The Divine I Know
A soul declaration by Christine Liwa Cutamora
I was never here for salvation.
I never sought the Divine to be rescued.
I didn’t kneel in desperation.
I knelt in reverence—
not outward, but inward.
Where silence meets stillness,
and I could feel it,
not above me, not beside me—
but within.
You force me to eat the body of Christ every Sunday,
but I don’t need to.
Because the Divine does not live in the bread.
It lives in me.
Not literally, but deeply.
Undeniably.
Not in the ritual I swallow,
but in the truth I embody.
I don’t pray to survive.
I don’t sing to be forgiven.
I don’t perform to be seen as holy.
I seek because I can’t look away
from what is real.
From what pulses through my ribs
when I’m still enough to hear it.
When others say,
“I met Him when I needed Him the most,”
I nod.
But I don’t relate.
Because I didn’t meet God
in the moment of drowning.
I met the Divine
while I was already searching—
not for comfort, but for truth.
Not to be saved,
but to be shown.
Let them keep their God in churches,
in thrones,
in gendered pronouns
and stained glass names.
Let them kneel because they were broken.
Let them chant the names they were taught.
But I…
I will not name
Who am I to name the Infinite?
How can we be so certain
about something that moves beyond language?
The God I know
has no face,
no voice,
no rules—
but speaks so clearly through my becoming.
This is not unbelief.
This is holy restraint.
This is deep reverence.
This is refusing to reduce the Divine
to symbols I did not choose.
And still—
I kneel.
Not in fear.
Not in guilt.
But in sacred recognition.
I kneel where He dwells—
not out there,
but inside me.
In the marrow.
In the silence.
In my refusal to forget.
I am not rebelling against faith.
I am returning to it—
the kind that was never written,
but always known.
So no—I don’t believe I commit sin when I sit with a quack doctor, when I listen to ancestral wisdom, or when I seek healing outside the walls of a church. Because the Divine I know does not punish me for seeking truth. It does not shrink when I ask questions. It does not abandon me when I look beyond what tradition allows.
And no—I am not a hypocrite when I step into a church either. Because I can walk through sacred spaces without losing myself to them. I know how to enter with reverence, and I know how to leave behind what is performance.
The difference is, I don’t go to church to be seen by God—I go to feel what is sacred and leave what is not.
My loyalty is not to ritual; it’s to truth.
I will honor what holds depth and strip away what is hollow. And that’s not hypocrisy—that’s discernment.
That’s alignment.
That’s what it means to be in relationship with something greater but not controlling, vast but not vain, sacred but not demanding. The Divine I know is not afraid of complexity—it welcomes it. Because the core of it all is not obedience. The core is honor.
This isn’t just a modern, convenient rebrand of faith.
This isn’t me saying, “I still believe in God, just not in organized religion” like it’s a trending disclaimer.
What I walk with is not a softer version of what I left—it is an entirely different relationship with the sacred.
This isn’t about rejecting bad teaching. This is about releasing diluted frameworks altogether—those that were shaped by fear, control, and performance.
The Divine I know isn’t something I tried to make fit inside a better church. I didn’t try to fix the doctrine.
I left the paradigm. I outgrew the idea that holiness requires hierarchy.
I moved beyond the need for middlemen between me and what is eternal. What I walk with now isn’t reactionary—it’s foundational. It wasn’t born from rebellion. It was born from remembrance.
What I carry is not borrowed belief—it is soul-deep knowing.
The visualization I carry within me is not a thought—it’s a visceral, overwhelming knowing. It’s so vivid, so raw, that if I let myself fully feel it, I could break down in tears—not from sadness, but from the intensity of sacred recognition.

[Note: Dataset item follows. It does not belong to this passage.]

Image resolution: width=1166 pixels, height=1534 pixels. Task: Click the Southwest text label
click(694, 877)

I can see it clearly, even as others doubt what can’t be seen. But I don’t need permission to believe what I feel without question. When people lift their hands in worship, I don’t relate.
The instinct inside me is not to raise my arms toward the sky—it’s to kneel inward, curled like a fetus, folded deep within myself, where the Divine pulses. Not above. Not beside. Inside.

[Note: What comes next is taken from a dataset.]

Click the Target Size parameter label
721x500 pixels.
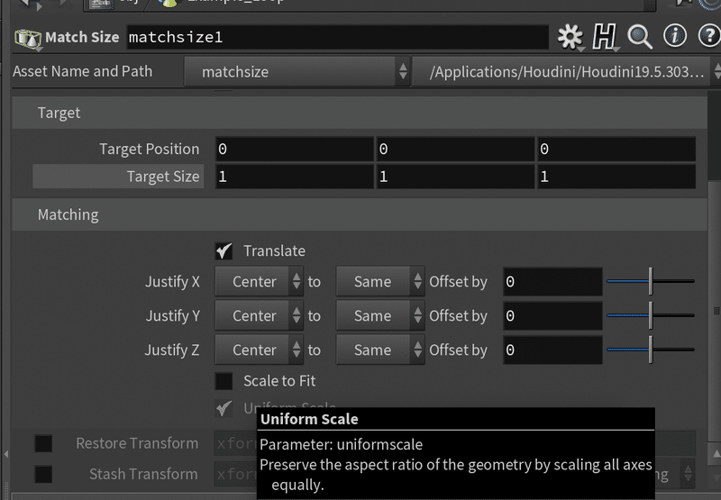tap(162, 177)
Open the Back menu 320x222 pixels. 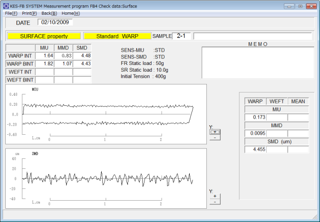pyautogui.click(x=49, y=13)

And it’s not heavy—it’s light. So light, it feels like a veil. A shroud that wraps me, not to bind me, but to expand me. A presence that is so vast it stretches to the edges of the universe, and yet so intimate I feel it flicker through my own skin. In that space, I don’t feel human—I feel glowing. Flickering. For a moment, I almost disappear… yet I remain intact.
That’s how real it is. And that is why I refuse to call it God.
Because what I see, what I feel, is not diluted with rituals, punishments, or performance. The word “God” has been caged—confined by rules and "rightness." But what lives inside me is undiluted.
Formless.
Honest.
Clean.
The Divine I know doesn't demand, doesn't instruct, doesn't punish.
It simply is.
And I’m not here to please it. I’m here to walk with it.